Although soon to be legal, B&B’s will still have to meet multiple requirements, many of which are expected and not burdensome. Owners or a manager must live in the house. The property must offer reasonable on-site parking. Breakfast and evening happy hour are allowed, but only for guests. You can hang out a sign, but it must be small. Special events are very restricted.
But there are other rules that will likely be the kiss of death for most B&B’s, because they impact their ability to be profitable or obtain financing.
A B&B with up to four rooms can be approved relatively simply by the Planning Board. However, five or more rooms will need a Special Use Permit (SUP), the lengthy, unpredictable and politically fraught system that drives up costs and drives developers crazy.
A small, low-margin business like a B&B could not justify undergoing SUP approval. That means Chapel Hill B&B’s would effectively be limited to four guest rooms. Would they succeed here? A survey of B&B’s conducted by a national trade group suggests not. Typical B&B’s range up to 11 rooms, with the average offering six. Since Chapel Hill’s property costs and taxes are well above average, even an average B&B would not be profitable here.
The other challenge is the B&B permit would only last two years. The town manager would review any issues and could deny renewal. Try getting a bank to provide a business loan to a business that might be shut down after only two years. Think whether you would self-finance the capital improvements needed to convert a home to a B&B with that possibility.
Given the limited revenue potential and financing options, an astute businessperson will likely decide not to make the investment.
Of course, there are some people with extra rooms and a dream to run a B&B who still want to rent them out. Like it or not, they don’t need to get any town approval to do so. Scores of homes in Chapel Hill are doing so right now though an Internet service called Airbnb. Airbnb connects people who have spare bedrooms or apartments with travelers looking to avoid staying in hotels or motels.

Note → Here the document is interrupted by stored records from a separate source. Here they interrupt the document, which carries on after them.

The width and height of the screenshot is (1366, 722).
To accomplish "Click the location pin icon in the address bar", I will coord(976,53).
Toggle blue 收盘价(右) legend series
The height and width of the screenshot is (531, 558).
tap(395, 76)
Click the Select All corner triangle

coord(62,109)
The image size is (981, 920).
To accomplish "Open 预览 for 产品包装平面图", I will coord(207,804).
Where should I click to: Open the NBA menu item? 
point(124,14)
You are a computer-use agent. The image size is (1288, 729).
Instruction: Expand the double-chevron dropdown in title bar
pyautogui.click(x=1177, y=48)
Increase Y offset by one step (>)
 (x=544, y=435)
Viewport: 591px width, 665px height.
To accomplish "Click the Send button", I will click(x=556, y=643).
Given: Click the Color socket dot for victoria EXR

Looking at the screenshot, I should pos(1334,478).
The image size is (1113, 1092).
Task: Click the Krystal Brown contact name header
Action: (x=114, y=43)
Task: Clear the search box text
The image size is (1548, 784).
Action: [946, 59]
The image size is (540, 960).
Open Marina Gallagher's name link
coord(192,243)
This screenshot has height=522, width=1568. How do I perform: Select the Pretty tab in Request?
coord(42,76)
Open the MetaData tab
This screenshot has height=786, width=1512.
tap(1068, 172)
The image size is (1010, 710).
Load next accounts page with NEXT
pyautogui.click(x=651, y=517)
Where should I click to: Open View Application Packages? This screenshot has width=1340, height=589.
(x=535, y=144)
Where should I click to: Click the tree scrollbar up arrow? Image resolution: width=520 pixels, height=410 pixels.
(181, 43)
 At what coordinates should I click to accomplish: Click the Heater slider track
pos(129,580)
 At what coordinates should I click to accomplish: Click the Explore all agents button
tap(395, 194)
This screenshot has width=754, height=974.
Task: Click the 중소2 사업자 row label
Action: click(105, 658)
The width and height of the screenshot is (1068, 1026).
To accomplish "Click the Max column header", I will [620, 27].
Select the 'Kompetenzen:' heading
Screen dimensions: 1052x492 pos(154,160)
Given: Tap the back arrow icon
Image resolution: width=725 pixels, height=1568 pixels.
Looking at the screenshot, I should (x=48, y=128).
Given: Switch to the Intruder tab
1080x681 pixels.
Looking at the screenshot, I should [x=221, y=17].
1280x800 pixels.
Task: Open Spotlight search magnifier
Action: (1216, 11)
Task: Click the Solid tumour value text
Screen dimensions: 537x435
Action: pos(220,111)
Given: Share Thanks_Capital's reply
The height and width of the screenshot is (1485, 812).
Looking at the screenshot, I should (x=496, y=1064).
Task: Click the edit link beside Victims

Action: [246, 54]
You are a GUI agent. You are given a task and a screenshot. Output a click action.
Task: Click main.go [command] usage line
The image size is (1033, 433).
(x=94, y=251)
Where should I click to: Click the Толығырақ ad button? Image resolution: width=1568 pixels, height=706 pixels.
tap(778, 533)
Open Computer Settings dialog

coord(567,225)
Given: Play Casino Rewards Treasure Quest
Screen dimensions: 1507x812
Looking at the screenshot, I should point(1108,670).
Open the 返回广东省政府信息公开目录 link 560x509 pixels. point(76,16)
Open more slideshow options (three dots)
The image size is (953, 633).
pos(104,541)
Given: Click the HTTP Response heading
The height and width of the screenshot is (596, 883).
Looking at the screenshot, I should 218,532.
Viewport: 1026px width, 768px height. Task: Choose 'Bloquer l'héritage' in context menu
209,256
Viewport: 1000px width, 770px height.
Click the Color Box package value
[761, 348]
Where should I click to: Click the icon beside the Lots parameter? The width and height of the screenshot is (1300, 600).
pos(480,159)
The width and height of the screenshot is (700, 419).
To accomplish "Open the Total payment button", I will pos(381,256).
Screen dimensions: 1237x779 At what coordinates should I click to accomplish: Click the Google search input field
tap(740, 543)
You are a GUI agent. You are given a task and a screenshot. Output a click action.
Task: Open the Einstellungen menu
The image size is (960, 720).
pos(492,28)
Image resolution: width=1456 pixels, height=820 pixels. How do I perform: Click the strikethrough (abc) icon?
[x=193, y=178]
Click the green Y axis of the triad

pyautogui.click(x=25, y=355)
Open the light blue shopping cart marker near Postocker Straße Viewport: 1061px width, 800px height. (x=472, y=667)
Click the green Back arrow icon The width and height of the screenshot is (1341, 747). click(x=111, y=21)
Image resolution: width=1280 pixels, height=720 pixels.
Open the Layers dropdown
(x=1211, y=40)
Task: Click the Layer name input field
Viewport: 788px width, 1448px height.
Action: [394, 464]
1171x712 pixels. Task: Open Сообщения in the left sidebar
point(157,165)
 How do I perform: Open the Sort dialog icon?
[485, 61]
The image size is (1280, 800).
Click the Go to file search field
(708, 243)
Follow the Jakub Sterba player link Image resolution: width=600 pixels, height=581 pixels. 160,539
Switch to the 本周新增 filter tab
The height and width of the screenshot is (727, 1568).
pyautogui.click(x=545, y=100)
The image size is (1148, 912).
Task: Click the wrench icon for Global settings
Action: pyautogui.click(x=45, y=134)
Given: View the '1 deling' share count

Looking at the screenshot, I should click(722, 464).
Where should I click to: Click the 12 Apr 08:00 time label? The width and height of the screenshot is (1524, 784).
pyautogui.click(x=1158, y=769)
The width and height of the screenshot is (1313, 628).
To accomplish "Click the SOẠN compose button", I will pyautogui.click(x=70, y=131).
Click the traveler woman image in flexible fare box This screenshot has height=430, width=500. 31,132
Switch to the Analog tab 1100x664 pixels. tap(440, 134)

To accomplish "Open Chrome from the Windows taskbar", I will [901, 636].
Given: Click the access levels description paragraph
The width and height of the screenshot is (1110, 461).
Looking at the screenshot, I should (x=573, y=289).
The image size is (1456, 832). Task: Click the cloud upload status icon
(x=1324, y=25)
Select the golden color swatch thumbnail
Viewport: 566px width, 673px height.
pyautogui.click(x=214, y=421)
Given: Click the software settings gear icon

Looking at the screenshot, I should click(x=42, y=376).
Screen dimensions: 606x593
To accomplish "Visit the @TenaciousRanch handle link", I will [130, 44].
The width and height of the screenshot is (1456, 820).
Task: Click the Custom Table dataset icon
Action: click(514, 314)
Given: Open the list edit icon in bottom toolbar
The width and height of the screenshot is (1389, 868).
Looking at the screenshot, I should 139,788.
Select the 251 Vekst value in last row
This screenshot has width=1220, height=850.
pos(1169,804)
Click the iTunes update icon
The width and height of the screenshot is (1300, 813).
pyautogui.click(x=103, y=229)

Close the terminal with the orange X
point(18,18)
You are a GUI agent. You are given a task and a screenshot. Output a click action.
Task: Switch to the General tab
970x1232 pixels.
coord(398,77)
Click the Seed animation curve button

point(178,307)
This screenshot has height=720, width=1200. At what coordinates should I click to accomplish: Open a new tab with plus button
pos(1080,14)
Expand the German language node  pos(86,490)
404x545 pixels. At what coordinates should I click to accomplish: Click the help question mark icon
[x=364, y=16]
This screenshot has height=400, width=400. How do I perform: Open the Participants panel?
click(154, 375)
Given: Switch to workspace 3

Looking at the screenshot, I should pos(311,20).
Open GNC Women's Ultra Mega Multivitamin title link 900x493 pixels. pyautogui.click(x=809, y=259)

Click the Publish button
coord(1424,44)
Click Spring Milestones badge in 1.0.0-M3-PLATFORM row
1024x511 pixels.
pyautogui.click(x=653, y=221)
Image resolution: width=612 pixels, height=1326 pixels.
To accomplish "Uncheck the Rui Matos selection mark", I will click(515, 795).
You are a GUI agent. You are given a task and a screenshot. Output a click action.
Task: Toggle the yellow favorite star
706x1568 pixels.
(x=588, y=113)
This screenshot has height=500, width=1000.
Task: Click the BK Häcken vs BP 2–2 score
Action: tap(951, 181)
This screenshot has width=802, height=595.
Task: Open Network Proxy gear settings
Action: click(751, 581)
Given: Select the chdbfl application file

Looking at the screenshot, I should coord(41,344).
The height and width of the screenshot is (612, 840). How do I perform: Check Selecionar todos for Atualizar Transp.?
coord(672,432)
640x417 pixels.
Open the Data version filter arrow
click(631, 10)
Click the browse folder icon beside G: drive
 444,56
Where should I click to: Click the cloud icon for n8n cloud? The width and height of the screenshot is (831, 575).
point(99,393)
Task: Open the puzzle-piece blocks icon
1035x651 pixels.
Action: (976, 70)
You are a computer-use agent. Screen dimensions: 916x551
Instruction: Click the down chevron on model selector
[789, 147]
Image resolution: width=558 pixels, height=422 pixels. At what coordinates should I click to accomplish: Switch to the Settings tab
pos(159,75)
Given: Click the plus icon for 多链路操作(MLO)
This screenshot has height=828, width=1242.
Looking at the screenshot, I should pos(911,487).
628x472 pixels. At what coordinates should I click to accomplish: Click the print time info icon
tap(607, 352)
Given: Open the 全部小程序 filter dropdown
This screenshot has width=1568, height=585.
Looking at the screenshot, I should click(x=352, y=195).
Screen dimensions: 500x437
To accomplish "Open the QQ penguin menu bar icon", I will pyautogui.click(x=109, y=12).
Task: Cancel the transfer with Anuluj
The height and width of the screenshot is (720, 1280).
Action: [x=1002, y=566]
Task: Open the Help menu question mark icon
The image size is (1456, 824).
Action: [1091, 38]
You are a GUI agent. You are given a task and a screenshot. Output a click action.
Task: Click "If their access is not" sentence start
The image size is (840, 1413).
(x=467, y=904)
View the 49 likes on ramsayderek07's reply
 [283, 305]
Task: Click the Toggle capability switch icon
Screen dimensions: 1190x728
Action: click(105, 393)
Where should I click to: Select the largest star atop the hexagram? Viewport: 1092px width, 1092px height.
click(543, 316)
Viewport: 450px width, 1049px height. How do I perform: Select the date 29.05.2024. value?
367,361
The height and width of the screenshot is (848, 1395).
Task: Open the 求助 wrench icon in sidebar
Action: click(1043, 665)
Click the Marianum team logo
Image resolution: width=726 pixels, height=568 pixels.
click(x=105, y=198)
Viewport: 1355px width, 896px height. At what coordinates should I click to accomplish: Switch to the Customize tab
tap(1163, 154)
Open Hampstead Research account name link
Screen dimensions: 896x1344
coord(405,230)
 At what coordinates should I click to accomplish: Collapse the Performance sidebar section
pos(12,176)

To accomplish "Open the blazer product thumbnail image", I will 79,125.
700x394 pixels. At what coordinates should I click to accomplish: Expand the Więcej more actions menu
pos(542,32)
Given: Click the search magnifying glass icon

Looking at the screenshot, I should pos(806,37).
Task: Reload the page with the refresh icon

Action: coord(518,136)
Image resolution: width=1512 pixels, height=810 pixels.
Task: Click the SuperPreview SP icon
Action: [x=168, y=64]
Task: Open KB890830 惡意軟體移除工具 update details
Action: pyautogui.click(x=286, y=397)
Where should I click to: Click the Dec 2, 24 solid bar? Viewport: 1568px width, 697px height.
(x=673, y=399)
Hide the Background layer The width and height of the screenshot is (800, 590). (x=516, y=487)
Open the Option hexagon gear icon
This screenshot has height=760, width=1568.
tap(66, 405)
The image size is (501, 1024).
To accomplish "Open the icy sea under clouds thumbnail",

Airbnb has changed the market, and its impact on traditional B&B’s has been dramatic. Suddenly, travelers have a proliferation of competitive options, often at lower cost, because Airbnb’s have much less overhead. Traditional B&B’s are losing bookings and going out of business. Raleigh’s last B&B closed this year.
Airbnb will also compete with Chapel Hill’s new ordinance. Chapel Hill, like most towns, doesn’t regulate Airbnb’s. It considers them short-term rentals. Let’s say you have up to four rooms you’d like to rent out. Why would you go through any approval process with the town when you could go online tonight and be in business tomorrow?
It’s a double whammy for B&B’s. The advent of Airbnb has made it hard for B&B’s to survive at exactly the same time Chapel Hill would make it difficult for B&B’s to succeed here under any circumstances.
For those in town who still oppose B&B’s, take heart, they are rapidly becoming a thing of the past, and these regulations are going to help keep it that way.